Selected extract:
Re: conundrum regarding propagation of virtual particles

From: Frank Hellmann (Certhas_at_gmail.com)
Date: 10/24/04 

Date: Sun, 24 Oct 2004 14:04:22 +0000 (UTC)

vnemitz@pinn.net (vernonner3voltazim) wrote in message news:<42336979.0410210804.3dca9e1a@posting.google.com>...
> Which brings me to ask whether or not there is
> SOME OTHER technique that works just fine to
> explain QED without sum-over-histories,

Uhmm.... Pick up a QFT course/book. You are mistaking the paths in the
integral for virtual particles. The paths in the integral are all of
real particles which always travel at finite speeds in the end,
virtual particles only appear in the perturbative expansion of the
integral. You can also always do the original operator based QFT.

Furthermore, Feynman path integrals do work for the strong coupling.
The long range behaviour of the strong force comes out right in the
scaling. This is precisely what Gross, Politzer and Wilczek just got
their Nobel prize for.

Tasks and exercises:
A: List the surnames of the people who, according to the forum post on virtual particles, received a Nobel prize.
B: Copy the forum post on virtual particles word for word, from "vnemitz@pinn.net (vernonner3voltazim) wrote" up to and including "the strong coupling.".
C: Resume the forum post on virtual particles, picking up after its final sentence.
The material that comes after this forum post is drawn from a separate source.

Pointing records for screenshots and pages:
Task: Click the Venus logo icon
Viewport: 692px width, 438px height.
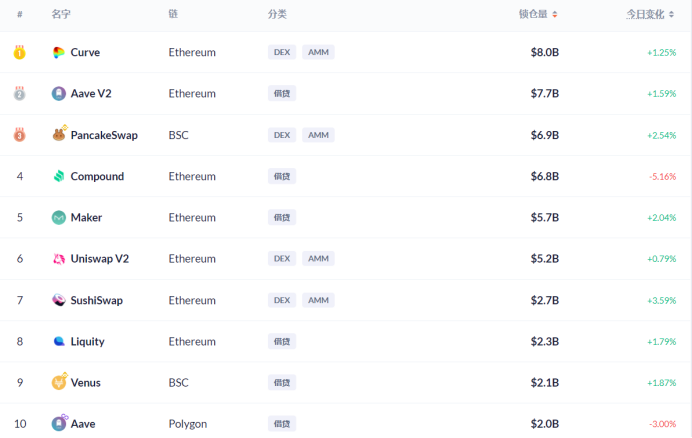Action: (59, 382)
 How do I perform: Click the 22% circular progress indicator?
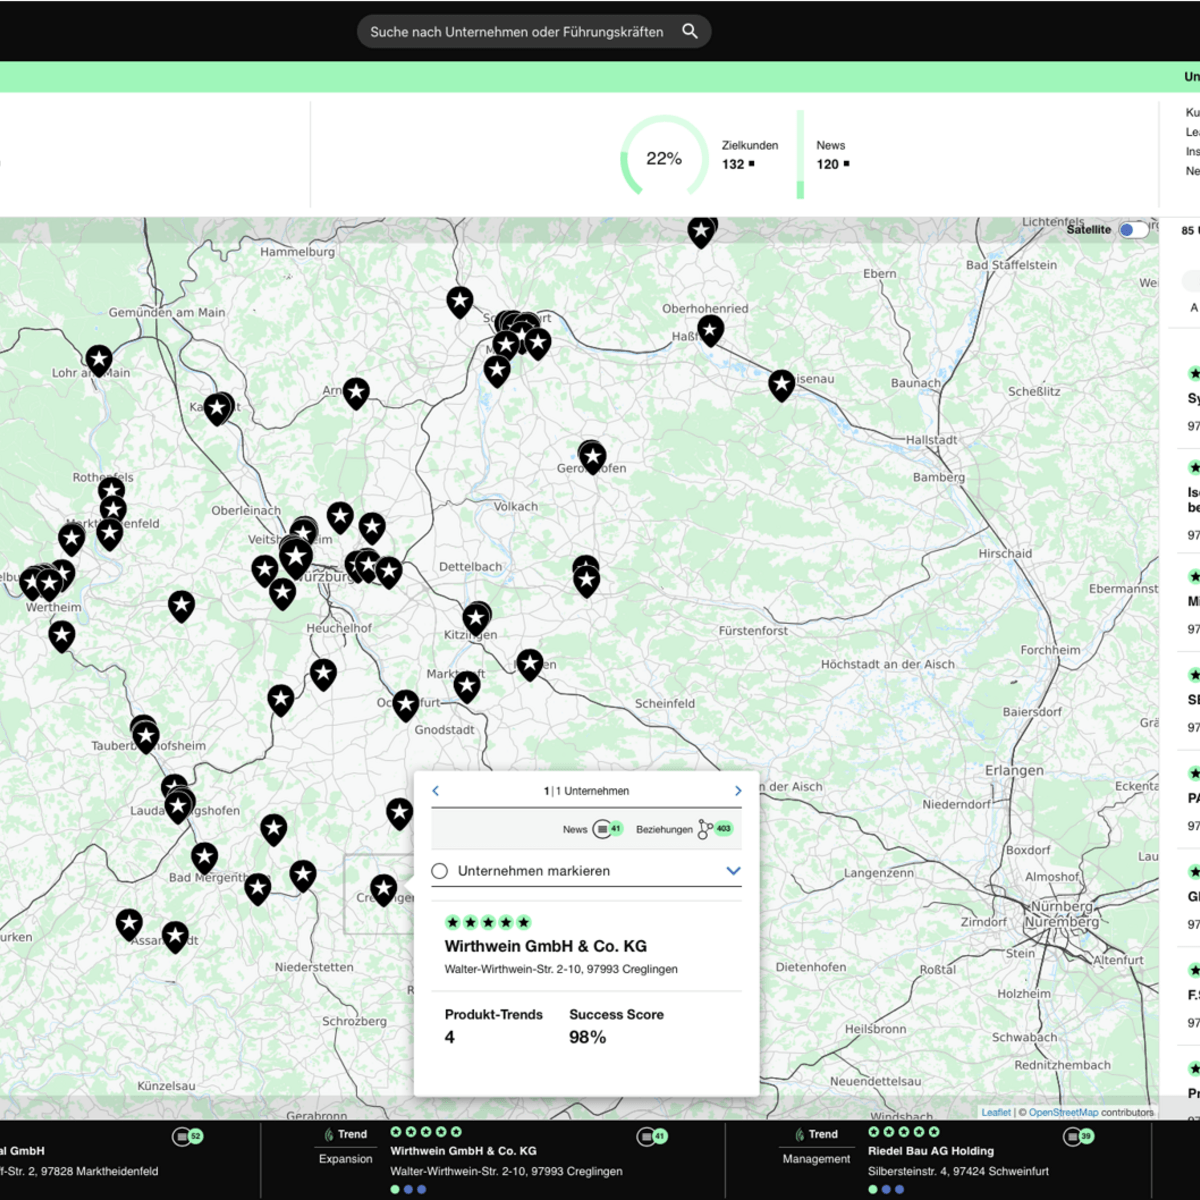pyautogui.click(x=664, y=158)
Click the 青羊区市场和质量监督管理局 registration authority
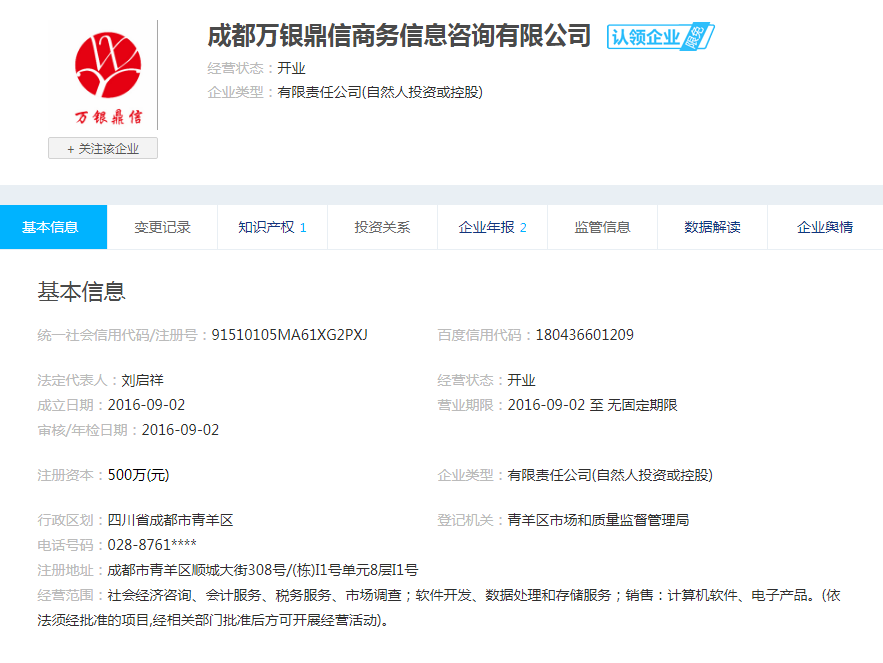The width and height of the screenshot is (883, 663). [x=598, y=520]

Task-by-task answers:
A: Gross, Politzer, Wilczek

B:
vnemitz@pinn.net (vernonner3voltazim) wrote in message news:<42336979.0410210804.3dca9e1a@posting.google.com>...
> Which brings me to ask whether or not there is
> SOME OTHER technique that works just fine to
> explain QED without sum-over-histories,

Uhmm.... Pick up a QFT course/book. You are mistaking the paths in the
integral for virtual particles. The paths in the integral are all of
real particles which always travel at finite speeds in the end,
virtual particles only appear in the perturbative expansion of the
integral. You can also always do the original operator based QFT.

Furthermore, Feynman path integrals do work for the strong coupling.

C:
Of course you can also use cannonical, operator based quantization,
but apparently it's very difficult to make work for the strong
interaction due to gauge invariance. For pathintegrals you use the
Faddeev Popov Ghosts to do this, You need to factor out a vast space
of possible paths related by gauge symmetry and therefore physically
equivalent, there is some highly nontrivial dependency of the space to
mod out on the actual physics in QCD (as opposed to QED which is why
Feynman could get away without it), so what you do is to write the
factors appearing in the path integral as fake physics interacting
with the real physics: Ghost fields.

Basically you have to remember that the more unphysical a path the
less does it contribute to the (quantum) physics. And even though
virtual photons can travell at high speeds, real ones never can.
Furthermore virtual photons only appear in the perturbative expansion
of QED. The perturbative expansion of QCD, however only applies by
virtue of being perturbative, at very high energies (and very short
distances) when the quarks are quasi free and the coupling is weak.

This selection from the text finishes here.